**Pekerjaan yang Diminta**
Kembalikan bagian teks berita tentang peringatan KPK tanpa perubahan sedikit pun, mulai dari "Jakarta (ANTARA News)" dan berakhir pada "KPK Febri Diansyah.".

**Teks yang Diberikan**
____

Jakarta (ANTARA News) - Komisi Pemberantasan Korupsi (KPK) mengingatkan agar calon Kepala Daerah yang akan mengikuti Pilkada Serentak 2018 tidak terikat politik balas budi.

"Kami mencegah agar tidak ada semacam utang antara para pihak-pihak yang membantu calon Kepala Daerah apakah tim sukses atau pun yang membantu dana kampanye atau pun yang membiayai proses calon-calon tertentu. Jangan sampai ada utang yang akhirnya dibayar ketika yang bersangkutan sudah menjabat karena risiko korupsinya sangat tinggi di sana," kata Juru Bicara KPK Febri Diansyah.

Hal tersebut dikatakannya di sela-sela konferensi pers penetapan Bupati Kebumen Muhamad Yahya Fuad beserta dua orang lainnya sebagai tersangka tindak pidana korupsi terkait pengadaan barang dan jasa di Kabupaten Kebumen Tahun Anggaran 2016 di gedung KPK, Jakarta, Selasa.

____

**Data Tercatat**

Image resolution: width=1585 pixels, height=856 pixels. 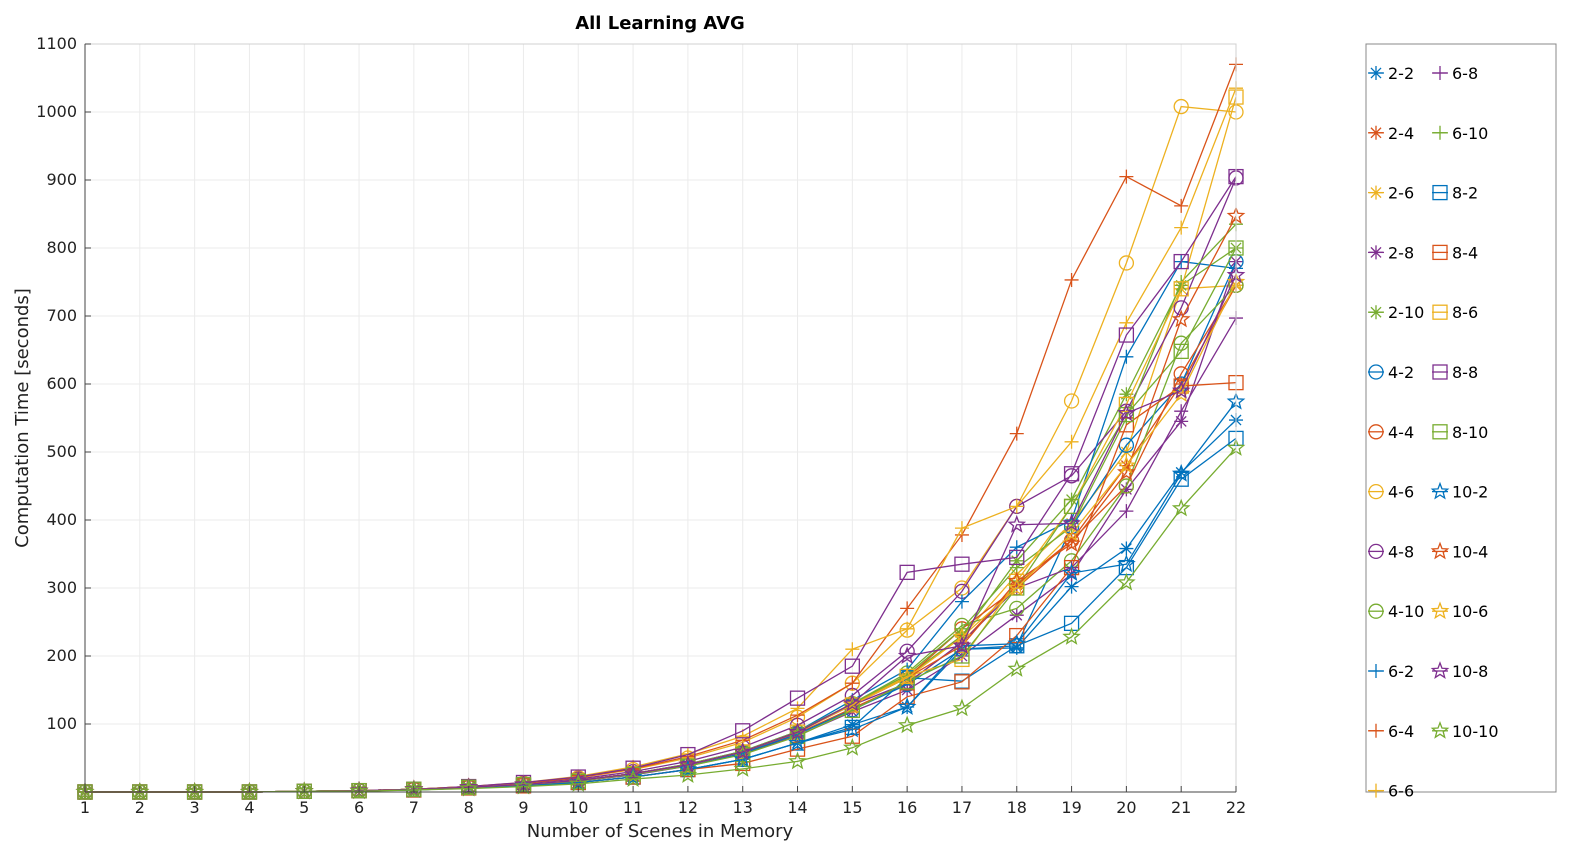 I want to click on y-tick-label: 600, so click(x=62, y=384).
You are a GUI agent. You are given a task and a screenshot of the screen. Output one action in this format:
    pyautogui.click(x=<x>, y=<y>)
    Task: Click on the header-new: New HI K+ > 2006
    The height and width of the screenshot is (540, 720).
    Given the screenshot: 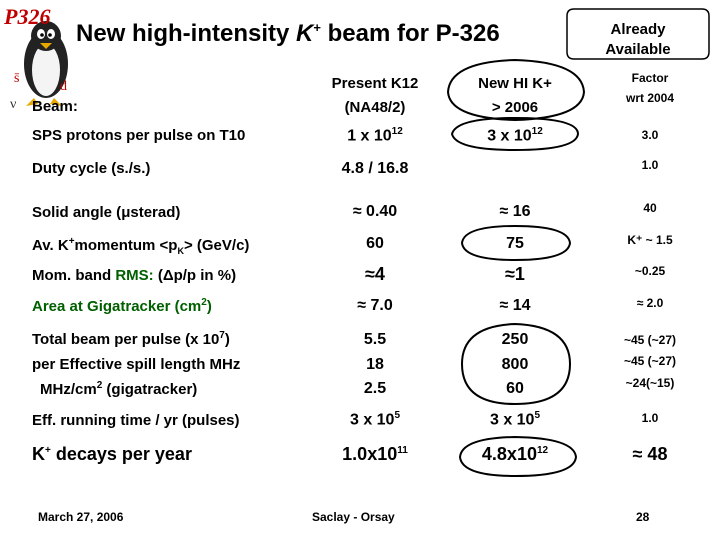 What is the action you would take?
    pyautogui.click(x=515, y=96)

____

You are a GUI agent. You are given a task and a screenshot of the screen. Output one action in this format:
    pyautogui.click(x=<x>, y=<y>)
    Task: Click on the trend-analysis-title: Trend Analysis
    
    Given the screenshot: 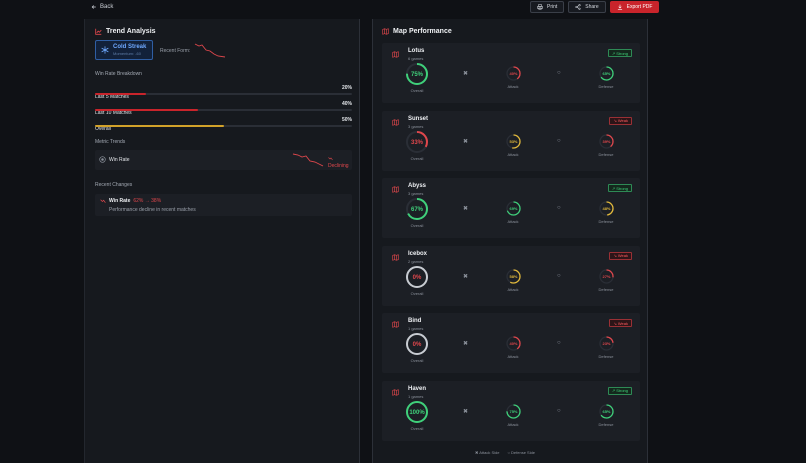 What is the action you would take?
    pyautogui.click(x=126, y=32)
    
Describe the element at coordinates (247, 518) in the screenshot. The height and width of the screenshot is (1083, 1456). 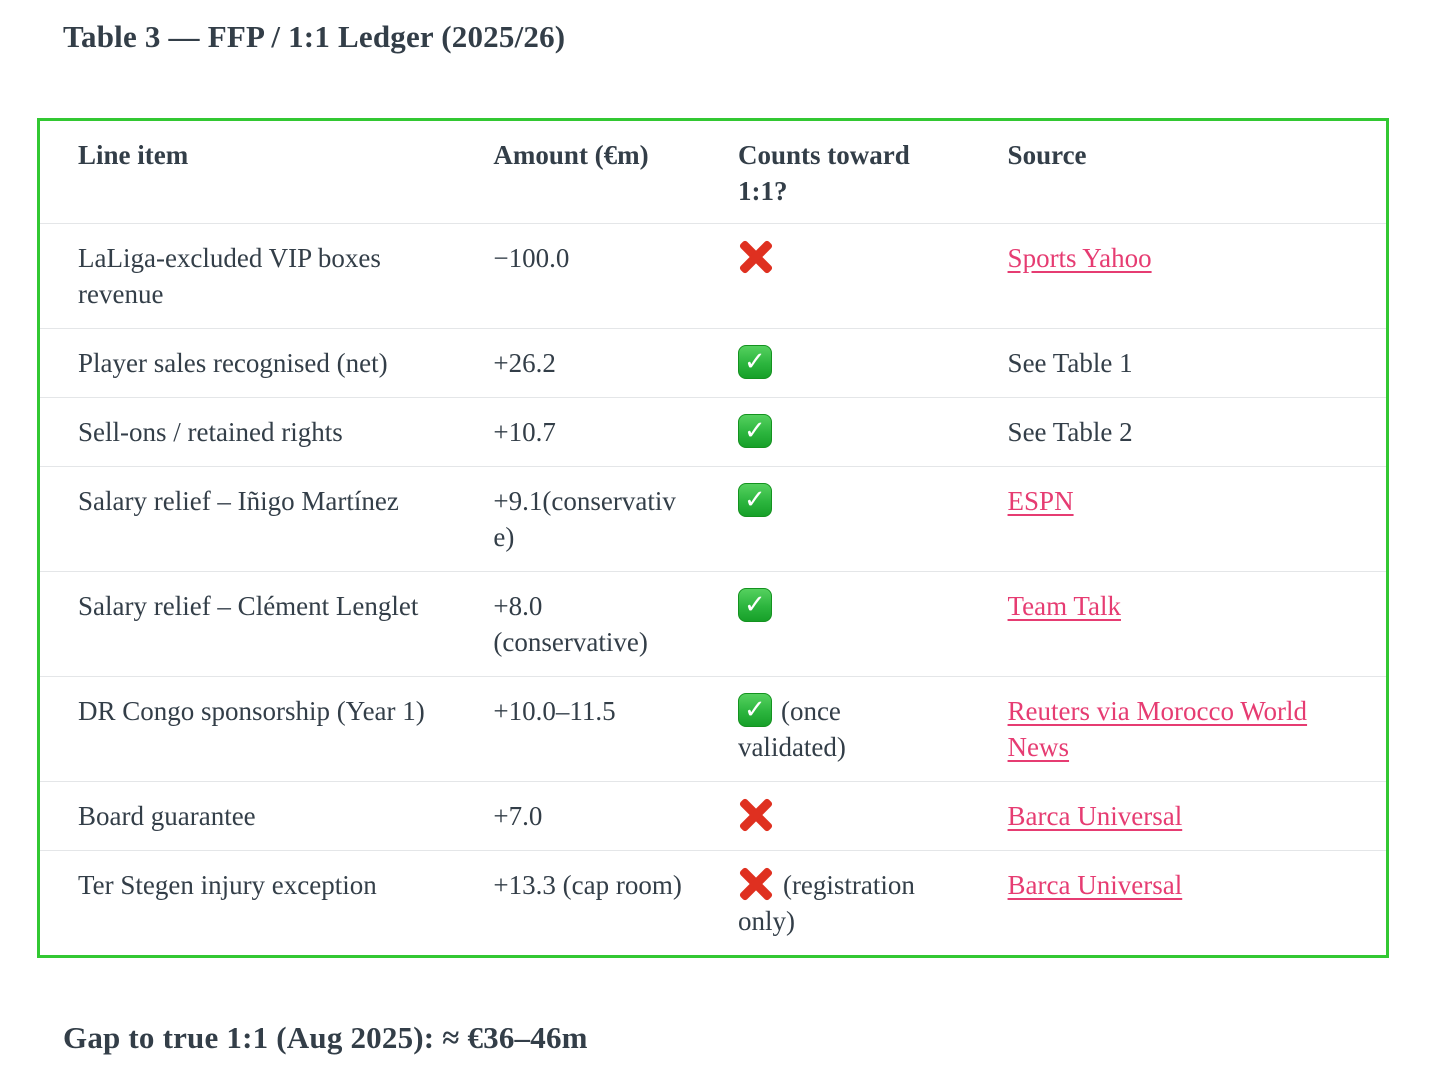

____

**Jawaban Soal Ini**
Jakarta (ANTARA News) - Komisi Pemberantasan Korupsi (KPK) mengingatkan agar calon Kepala Daerah yang akan mengikuti Pilkada Serentak 2018 tidak terikat politik balas budi.

"Kami mencegah agar tidak ada semacam utang antara para pihak-pihak yang membantu calon Kepala Daerah apakah tim sukses atau pun yang membantu dana kampanye atau pun yang membiayai proses calon-calon tertentu. Jangan sampai ada utang yang akhirnya dibayar ketika yang bersangkutan sudah menjabat karena risiko korupsinya sangat tinggi di sana," kata Juru Bicara KPK Febri Diansyah.